Task statement. Nothing but the lines from the first line of the material below through the line that holds "Task: Click the" should be set down, exactly and with pictures left out.

Material for this exercise.
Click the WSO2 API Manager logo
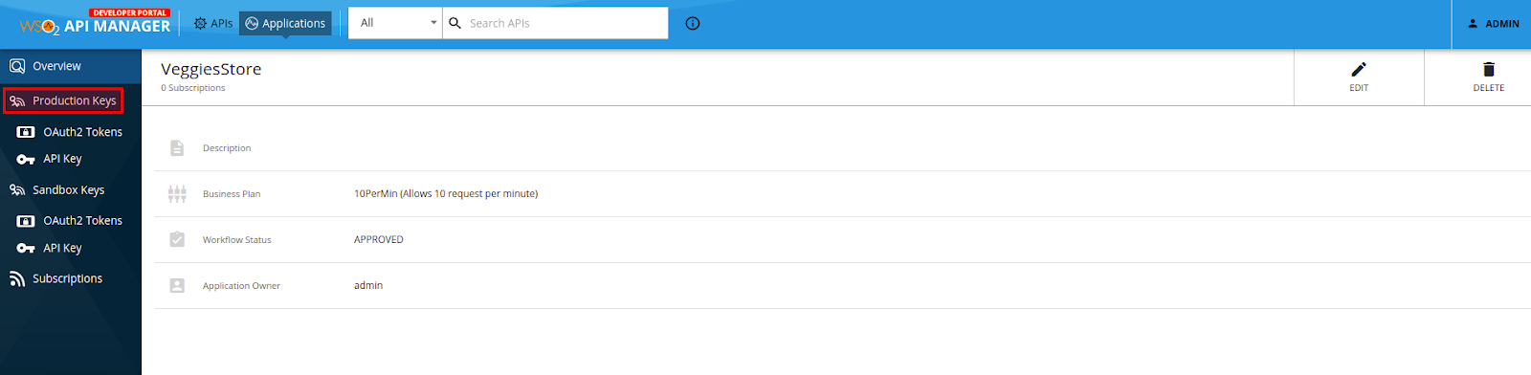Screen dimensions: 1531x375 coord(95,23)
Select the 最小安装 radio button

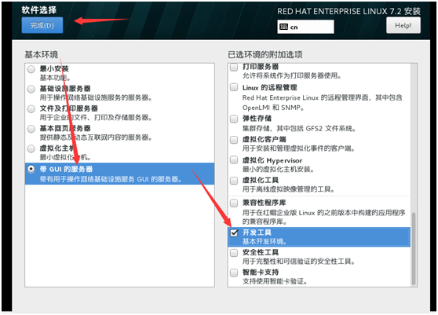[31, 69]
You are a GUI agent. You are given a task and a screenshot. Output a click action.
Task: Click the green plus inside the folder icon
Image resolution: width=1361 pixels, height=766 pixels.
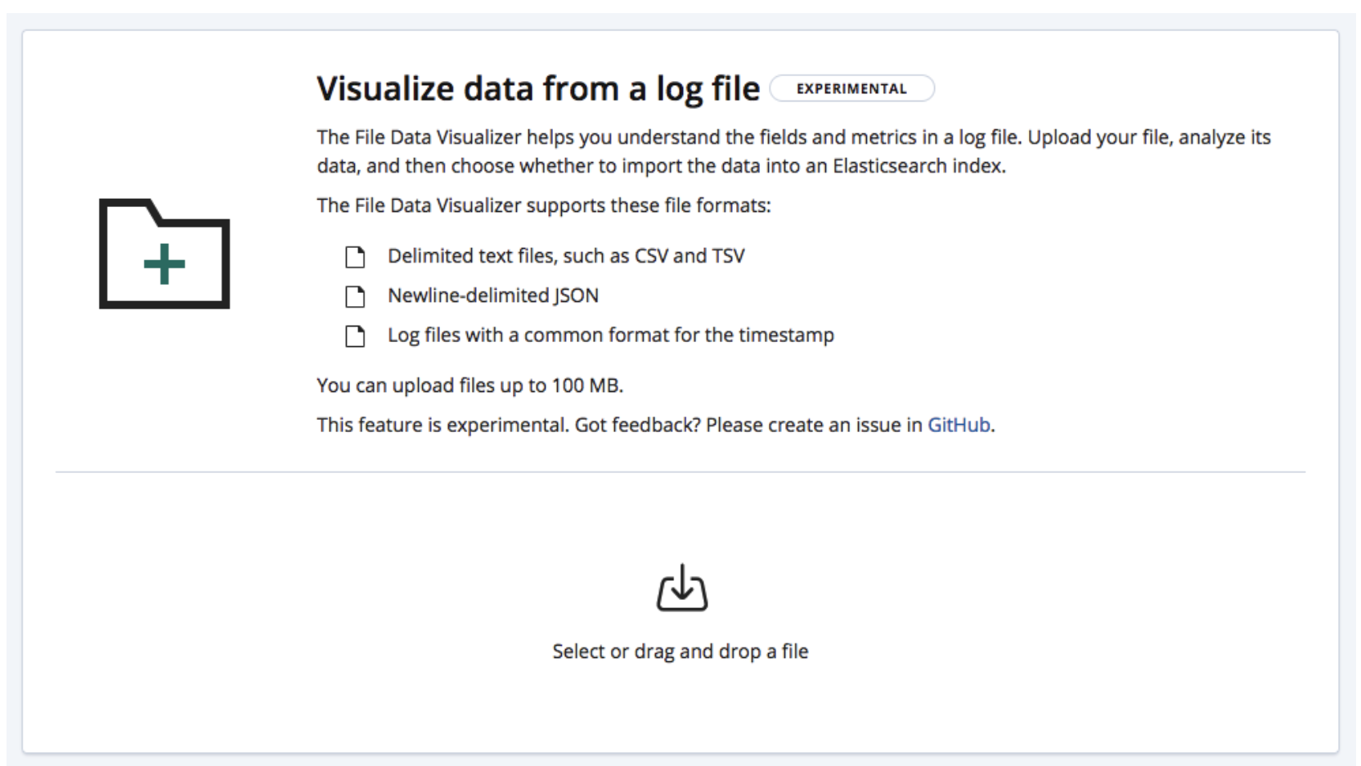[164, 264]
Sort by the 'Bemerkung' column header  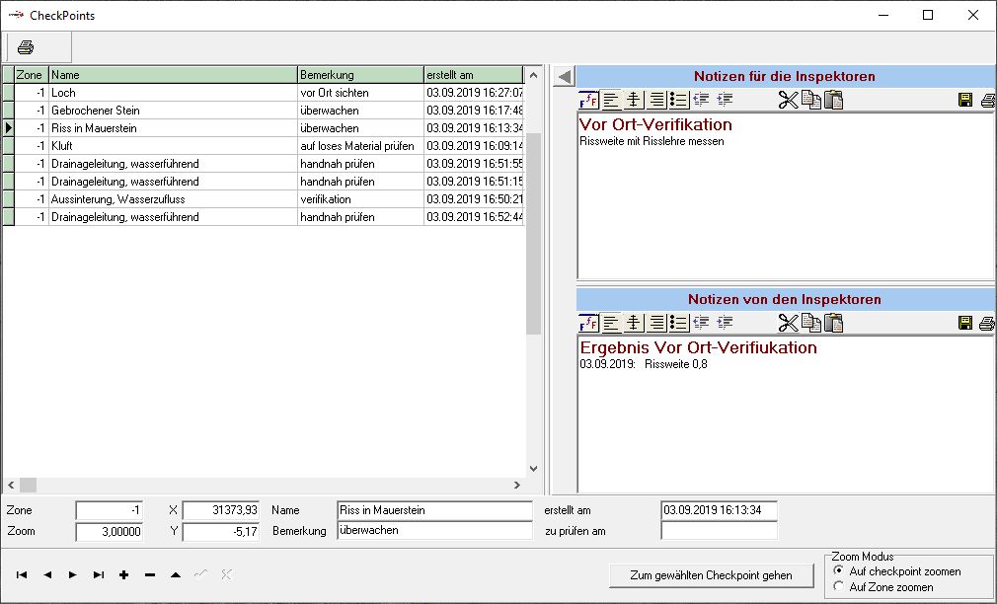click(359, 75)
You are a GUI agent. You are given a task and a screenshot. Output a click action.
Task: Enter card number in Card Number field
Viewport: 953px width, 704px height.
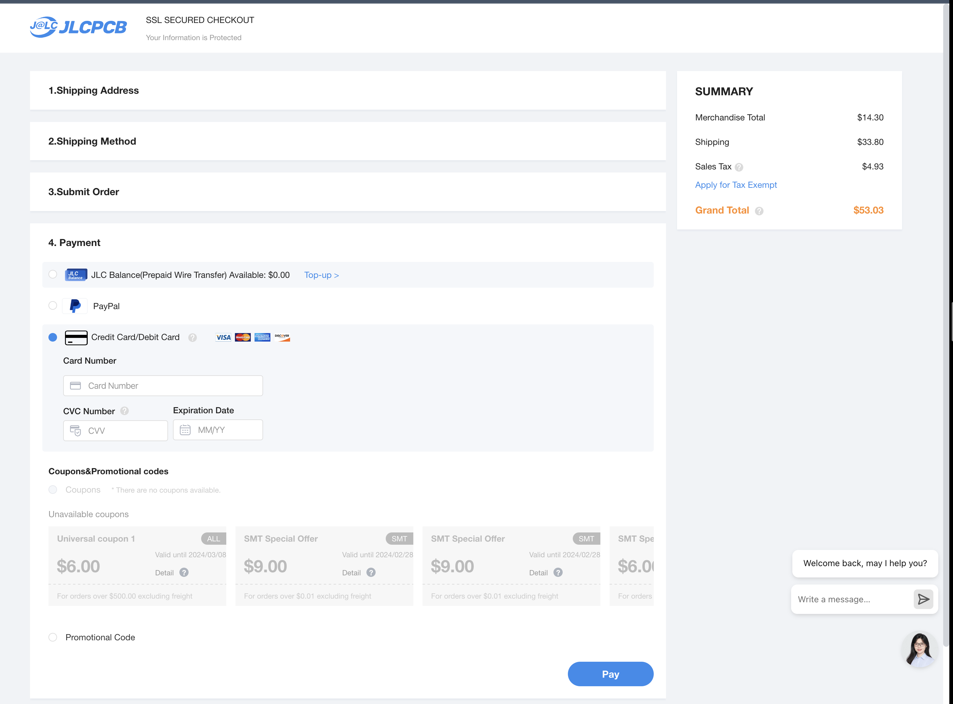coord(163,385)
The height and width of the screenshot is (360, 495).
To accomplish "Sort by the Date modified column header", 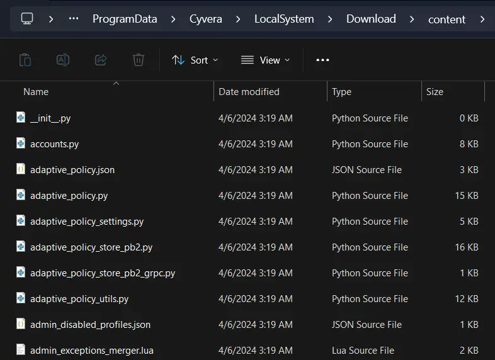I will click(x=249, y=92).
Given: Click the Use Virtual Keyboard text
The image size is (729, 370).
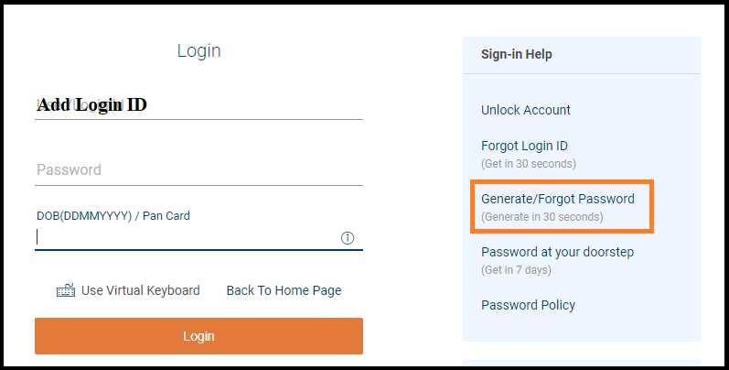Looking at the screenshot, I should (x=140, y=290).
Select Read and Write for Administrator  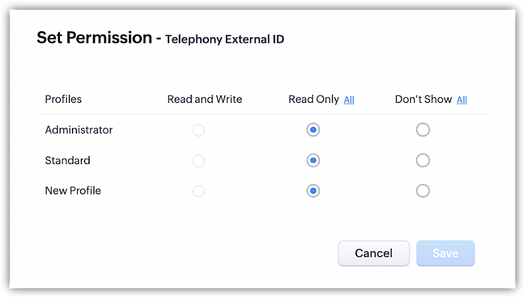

Exercise solution.
Click the WSO2 API Manager logo
Screen dimensions: 1531x375 coord(95,23)
Select the 最小安装 radio button

[31, 69]
You are a GUI agent. You are given a task and a screenshot. Output a click action.
Task: Click the green plus inside the folder icon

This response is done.